Exercises to complete:
1: Please reproduce the Euselasia passage between "The larvae are" and "like the Geometridae.", inclusive.
2: Carry on the text about the butterfly genus Euselasia from the point where it ends.

Provided text:
◆ ◆ ◆
Euselasia is a genus of butterflies in the family Riodinidae. They are present only in the Neotropical realm. The genus was erected by Jacob Hübner in 1819.

Description
The wing veins are inconstant. Some species have two, others three, and one species (E. aurantiaca) even four subcostal branches. The genus is recognizable by the anterior radial vein either running directly in the elongation of the subcostal, or being connected with it by a very short anterior discocellular.

The butterflies often have the appearance of small satyrids or Thecla species; as for instance Euselasia eutychus resembles (particularly beneath) exactly Euptychia helle flying in the same locality, or Thecla themathea; or Euselasia clithra resembles Euptychia chloris and so on. On the upper surface there is often a very bright reflection of a shining power otherwise not found in any lepidopteran and of a truly wonderful iridescence.

The larvae are somewhat of the shape of a woodlouse, very brightly coloured, behind the head there are two points. The pupae are covered with fine, fluffy hairs like the larvae, green, held by a belt. The imagines are partly extraordinarily rare and belong to the few Riodinidae that fly to a considerable height. They also clap their wings together when at rest like other day butterflies, unlike most of the other Riodinidae which spread them out like the Geometridae.
◆ ◆ ◆
Entries for locating text and elements:
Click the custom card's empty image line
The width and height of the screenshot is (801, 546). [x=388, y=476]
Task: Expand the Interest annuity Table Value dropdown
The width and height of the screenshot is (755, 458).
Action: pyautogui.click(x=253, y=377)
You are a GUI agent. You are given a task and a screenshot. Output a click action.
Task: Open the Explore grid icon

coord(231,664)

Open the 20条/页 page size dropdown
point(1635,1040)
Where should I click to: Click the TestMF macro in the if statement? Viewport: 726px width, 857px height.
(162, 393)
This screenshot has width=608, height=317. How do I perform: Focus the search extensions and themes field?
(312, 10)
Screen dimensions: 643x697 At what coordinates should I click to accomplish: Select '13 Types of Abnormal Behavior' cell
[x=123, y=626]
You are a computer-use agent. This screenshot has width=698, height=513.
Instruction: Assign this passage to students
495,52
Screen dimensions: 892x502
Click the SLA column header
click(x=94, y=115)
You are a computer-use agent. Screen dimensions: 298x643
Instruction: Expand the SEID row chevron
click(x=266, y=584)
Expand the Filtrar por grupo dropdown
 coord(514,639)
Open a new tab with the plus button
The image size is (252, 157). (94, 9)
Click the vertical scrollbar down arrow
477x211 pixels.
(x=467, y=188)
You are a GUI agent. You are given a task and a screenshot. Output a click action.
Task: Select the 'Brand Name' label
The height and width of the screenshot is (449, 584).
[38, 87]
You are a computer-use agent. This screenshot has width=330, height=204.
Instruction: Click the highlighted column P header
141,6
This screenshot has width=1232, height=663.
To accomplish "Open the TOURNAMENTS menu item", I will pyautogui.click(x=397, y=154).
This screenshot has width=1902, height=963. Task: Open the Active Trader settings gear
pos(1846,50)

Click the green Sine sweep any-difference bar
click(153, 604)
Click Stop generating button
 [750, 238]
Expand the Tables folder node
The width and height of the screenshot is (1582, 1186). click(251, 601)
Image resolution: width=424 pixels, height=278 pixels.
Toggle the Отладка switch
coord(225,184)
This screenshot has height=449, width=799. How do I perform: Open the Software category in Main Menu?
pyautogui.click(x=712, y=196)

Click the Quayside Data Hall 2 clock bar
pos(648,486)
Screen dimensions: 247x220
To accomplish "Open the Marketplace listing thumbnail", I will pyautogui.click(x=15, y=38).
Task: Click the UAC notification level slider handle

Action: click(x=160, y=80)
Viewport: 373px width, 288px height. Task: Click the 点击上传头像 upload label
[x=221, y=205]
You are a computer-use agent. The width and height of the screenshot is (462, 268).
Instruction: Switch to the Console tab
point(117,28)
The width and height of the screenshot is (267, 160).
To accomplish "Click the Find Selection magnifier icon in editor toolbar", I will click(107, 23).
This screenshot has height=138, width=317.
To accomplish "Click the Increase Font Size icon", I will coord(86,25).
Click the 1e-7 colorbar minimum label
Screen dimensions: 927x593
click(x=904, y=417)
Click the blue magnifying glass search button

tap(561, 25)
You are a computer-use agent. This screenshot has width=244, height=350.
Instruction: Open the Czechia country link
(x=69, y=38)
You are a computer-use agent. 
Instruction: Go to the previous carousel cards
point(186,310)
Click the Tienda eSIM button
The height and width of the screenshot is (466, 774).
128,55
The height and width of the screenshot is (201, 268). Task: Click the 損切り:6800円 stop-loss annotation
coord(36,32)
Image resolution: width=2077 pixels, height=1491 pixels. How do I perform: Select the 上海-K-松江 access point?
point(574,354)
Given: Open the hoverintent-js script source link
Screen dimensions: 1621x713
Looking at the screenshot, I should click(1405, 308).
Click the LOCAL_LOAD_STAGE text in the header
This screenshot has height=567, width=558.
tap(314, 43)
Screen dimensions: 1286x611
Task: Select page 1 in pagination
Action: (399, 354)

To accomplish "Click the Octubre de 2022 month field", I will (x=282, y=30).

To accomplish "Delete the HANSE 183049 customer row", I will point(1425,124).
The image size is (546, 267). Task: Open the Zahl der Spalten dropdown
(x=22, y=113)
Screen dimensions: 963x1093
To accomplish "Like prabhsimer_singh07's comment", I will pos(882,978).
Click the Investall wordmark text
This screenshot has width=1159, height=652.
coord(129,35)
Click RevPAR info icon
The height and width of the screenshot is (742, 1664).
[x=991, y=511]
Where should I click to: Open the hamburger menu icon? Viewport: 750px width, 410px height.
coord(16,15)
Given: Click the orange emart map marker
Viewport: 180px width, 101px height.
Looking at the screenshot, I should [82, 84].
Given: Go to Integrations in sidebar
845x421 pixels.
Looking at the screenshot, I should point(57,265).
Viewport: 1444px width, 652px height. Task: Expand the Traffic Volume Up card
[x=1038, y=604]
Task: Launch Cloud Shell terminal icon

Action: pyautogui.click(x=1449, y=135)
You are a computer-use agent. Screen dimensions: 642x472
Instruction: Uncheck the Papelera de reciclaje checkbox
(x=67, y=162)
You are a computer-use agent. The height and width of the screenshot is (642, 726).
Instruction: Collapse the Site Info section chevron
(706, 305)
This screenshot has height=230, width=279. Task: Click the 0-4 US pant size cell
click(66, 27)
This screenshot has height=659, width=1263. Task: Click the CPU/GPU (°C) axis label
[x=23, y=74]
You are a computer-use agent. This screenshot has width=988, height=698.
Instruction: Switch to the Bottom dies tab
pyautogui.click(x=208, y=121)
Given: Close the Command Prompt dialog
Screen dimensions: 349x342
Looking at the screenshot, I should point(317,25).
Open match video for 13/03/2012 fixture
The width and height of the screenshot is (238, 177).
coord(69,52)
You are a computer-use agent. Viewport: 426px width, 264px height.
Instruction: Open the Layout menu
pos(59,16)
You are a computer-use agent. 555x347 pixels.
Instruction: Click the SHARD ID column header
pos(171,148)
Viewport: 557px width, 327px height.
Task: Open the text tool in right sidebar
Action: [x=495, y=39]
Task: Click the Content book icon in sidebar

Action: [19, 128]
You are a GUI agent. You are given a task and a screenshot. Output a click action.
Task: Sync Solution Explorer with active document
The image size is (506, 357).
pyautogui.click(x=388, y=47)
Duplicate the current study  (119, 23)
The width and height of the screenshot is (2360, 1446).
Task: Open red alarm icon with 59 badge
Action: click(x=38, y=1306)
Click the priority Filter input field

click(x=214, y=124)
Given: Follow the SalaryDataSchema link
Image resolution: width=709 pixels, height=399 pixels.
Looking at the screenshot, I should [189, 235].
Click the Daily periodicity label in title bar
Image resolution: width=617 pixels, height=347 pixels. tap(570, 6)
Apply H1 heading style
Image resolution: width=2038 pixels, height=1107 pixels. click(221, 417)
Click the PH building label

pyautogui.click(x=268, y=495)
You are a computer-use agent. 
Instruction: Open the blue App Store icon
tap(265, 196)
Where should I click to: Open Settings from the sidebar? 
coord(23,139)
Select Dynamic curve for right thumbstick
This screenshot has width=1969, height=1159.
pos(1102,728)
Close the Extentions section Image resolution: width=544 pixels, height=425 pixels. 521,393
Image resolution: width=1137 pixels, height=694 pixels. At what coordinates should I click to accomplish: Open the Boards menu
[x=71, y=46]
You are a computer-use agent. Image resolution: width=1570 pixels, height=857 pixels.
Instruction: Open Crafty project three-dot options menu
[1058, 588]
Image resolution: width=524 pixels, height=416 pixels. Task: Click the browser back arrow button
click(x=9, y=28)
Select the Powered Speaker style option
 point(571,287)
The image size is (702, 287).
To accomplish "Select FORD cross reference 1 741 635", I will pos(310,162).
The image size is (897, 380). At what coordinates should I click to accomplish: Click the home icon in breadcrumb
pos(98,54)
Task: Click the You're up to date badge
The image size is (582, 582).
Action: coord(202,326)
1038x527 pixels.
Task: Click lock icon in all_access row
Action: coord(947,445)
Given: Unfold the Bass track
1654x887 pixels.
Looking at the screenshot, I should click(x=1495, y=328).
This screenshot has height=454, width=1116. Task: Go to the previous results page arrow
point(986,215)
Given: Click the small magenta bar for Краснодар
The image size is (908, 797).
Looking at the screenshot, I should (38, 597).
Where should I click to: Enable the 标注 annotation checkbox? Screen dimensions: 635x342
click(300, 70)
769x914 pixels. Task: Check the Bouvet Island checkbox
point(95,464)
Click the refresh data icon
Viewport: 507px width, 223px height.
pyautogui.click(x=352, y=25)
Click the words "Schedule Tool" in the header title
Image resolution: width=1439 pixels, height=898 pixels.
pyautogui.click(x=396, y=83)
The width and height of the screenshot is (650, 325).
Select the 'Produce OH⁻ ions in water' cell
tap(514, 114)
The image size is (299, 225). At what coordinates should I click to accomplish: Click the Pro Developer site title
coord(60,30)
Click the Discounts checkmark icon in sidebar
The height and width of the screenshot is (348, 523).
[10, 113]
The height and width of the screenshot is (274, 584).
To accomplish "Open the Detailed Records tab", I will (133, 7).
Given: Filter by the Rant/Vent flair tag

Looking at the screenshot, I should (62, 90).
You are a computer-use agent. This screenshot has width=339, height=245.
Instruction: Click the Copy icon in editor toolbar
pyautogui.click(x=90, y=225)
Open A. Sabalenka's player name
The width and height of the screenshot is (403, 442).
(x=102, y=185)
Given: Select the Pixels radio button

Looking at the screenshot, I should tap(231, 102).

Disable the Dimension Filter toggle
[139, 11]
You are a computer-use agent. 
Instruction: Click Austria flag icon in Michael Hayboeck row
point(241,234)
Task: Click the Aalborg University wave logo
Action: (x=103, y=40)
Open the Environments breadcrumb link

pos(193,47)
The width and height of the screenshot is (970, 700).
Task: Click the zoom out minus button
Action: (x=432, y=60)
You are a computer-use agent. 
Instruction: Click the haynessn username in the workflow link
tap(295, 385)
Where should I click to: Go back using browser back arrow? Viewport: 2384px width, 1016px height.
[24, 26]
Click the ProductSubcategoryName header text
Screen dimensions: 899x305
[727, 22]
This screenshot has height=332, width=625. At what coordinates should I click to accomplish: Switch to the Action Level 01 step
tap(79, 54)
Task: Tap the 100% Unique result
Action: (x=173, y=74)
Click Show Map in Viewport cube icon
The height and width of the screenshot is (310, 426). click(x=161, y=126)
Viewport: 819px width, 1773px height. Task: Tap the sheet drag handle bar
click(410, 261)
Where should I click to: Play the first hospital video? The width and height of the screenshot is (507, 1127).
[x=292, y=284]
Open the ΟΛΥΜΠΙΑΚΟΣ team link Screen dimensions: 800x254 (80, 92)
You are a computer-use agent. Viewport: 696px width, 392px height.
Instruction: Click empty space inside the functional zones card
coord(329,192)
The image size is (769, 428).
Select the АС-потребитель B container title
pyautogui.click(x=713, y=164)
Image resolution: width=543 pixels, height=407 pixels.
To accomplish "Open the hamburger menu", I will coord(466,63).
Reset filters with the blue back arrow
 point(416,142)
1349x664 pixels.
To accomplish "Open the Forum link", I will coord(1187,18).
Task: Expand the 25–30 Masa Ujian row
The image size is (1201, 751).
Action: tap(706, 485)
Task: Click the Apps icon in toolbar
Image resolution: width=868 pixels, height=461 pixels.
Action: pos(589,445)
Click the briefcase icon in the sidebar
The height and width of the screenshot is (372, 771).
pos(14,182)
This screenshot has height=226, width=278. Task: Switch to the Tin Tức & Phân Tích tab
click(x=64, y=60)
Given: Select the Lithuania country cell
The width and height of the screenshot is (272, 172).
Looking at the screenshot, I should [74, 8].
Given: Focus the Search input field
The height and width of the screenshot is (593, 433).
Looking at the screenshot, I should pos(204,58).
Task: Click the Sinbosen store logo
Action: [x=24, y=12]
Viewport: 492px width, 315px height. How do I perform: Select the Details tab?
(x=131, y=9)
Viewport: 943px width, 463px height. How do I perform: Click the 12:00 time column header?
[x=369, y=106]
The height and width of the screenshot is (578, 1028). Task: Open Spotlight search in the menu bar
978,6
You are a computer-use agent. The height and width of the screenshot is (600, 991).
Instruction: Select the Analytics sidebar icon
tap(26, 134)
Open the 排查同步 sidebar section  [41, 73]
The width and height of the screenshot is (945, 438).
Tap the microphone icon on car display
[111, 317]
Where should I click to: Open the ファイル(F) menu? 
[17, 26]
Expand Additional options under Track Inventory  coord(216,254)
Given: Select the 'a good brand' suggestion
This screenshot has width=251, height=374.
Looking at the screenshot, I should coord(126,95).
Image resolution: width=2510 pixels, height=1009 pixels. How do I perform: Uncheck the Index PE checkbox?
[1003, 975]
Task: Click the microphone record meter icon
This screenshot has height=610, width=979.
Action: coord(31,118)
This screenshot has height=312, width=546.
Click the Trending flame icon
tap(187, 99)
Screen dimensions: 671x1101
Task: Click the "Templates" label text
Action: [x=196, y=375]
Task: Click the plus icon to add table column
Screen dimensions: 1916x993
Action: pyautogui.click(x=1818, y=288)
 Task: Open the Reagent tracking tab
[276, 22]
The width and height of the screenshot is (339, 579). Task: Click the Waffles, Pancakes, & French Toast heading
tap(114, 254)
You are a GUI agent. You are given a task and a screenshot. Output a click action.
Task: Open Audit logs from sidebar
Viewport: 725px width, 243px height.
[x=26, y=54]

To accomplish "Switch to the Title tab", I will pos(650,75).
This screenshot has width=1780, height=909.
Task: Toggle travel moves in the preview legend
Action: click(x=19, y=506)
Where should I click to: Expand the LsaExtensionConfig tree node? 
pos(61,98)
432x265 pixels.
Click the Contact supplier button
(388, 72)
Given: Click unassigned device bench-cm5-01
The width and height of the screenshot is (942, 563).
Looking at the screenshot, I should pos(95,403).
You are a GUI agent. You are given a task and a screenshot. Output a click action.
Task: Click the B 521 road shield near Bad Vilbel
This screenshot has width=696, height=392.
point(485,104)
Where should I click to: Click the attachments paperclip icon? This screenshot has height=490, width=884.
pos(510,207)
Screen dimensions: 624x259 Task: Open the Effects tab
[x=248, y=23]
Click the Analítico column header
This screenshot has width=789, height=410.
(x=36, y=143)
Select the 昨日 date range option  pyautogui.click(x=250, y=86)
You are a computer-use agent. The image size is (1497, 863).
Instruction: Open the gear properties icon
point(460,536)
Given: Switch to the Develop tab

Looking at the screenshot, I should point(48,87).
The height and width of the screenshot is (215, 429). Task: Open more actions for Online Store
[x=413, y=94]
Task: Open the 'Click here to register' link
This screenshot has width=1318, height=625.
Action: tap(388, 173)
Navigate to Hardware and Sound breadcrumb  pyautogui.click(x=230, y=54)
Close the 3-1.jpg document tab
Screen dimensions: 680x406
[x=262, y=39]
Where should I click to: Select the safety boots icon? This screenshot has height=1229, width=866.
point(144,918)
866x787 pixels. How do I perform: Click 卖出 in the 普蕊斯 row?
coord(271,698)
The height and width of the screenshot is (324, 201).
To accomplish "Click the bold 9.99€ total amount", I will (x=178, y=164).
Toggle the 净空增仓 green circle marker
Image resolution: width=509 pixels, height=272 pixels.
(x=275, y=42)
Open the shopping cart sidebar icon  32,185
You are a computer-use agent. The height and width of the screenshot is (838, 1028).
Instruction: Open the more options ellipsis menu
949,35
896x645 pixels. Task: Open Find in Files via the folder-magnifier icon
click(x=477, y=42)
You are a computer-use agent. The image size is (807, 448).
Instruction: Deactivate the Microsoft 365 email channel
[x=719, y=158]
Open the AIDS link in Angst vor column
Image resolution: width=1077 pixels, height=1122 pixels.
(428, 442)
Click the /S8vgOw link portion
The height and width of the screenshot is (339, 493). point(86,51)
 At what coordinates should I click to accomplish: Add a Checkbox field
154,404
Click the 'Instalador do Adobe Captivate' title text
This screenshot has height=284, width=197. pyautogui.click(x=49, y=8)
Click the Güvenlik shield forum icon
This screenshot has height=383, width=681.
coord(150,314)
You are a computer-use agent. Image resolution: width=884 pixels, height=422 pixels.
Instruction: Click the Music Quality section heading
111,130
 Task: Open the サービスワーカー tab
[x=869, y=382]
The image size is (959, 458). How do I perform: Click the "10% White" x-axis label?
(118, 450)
◆ ◆ ◆
Answers provided:
1:
The larvae are somewhat of the shape of a woodlouse, very brightly coloured, behind the head there are two points. The pupae are covered with fine, fluffy hairs like the larvae, green, held by a belt. The imagines are partly extraordinarily rare and belong to the few Riodinidae that fly to a considerable height. They also clap their wings together when at rest like other day butterflies, unlike most of the other Riodinidae which spread them out like the Geometridae.

2:
Taxonomy 
This is one of the largest genera in the family Riodinidae. As of 2004 there were almost 170 species and more are being described continually. The type species of the genus is Euselasia gelon (Stoll, [1787]).

Species 
Species include:
Euselasia albomaculiga Callaghan, 1999 present in Colombia
Euselasia alcmena (H. Druce, 1878) present in Ecuador
Euselasia amblypodia Lathy, 1926 present in Peru
Euselasia amphidecta (Godman & Salvin, 1878) present in Costa Rica and Panama
Euselasia andreae Hall, Willmott & Busby, 1998 present in Ecuador
Euselasia angulata (Bates, 1868) present in Mexico, Costa Rica, Brazil and Colombia
Euselasia anica (Herrich-Schäffer, [1853]) present in Suriname
Euselasia arbas (Stoll, 1781) present in French Guiana, Guyana, Suriname and Colombia
Euselasia archelaus Seitz, 1916 present in Ecuador and Bolivia
Euselasia argentea (Hewitson, 1871) present in Mexico, Nicaragua, Bolivia and Colombia
Euselasia artos (Herrich-Schäffer, [1853]) present in Suriname
Euselasia athena (Hewitson, 1869) present in Ecuador
Euselasia attrita Seitz, 1916 present in Bolivia
Euselasia aurantia (Butler & H. Druce, 1872) present in Panama, Costa Rica and Colombia
Euselasia aurantiaca (Salvin & Godman, 1868) present in Panama, Costa Rica, Nicaragua, Venezuela and Colombia
Euselasia authe (Godman, 1903) present in Brazil and Peru
Euselasia baucis Stichel, 1919 present in Colombia and Peru
Euselasia bettina (Hewitson, 1869) present in Costa Rica, Nicaragua and Ecuador
Euselasia bilineata Lathy, 1926 present in French Guiana
Euselasia brevicauda Lathy, 1926 present in Bolivia
Euselasia cafusa (Bates, 1868) present in French Guiana, Guyana, Suriname, Trinidad and Tobago, Ecuador and Brazil
Euselasia calligramma (Bates, 1868) present in Brazil
Euselasia candaria (H. Druce, 1904) present in Colombia
Euselasia cataleuca (R. Felder, 1869) present in Mexico
Euselasia catoleuce (Hübner, 1823)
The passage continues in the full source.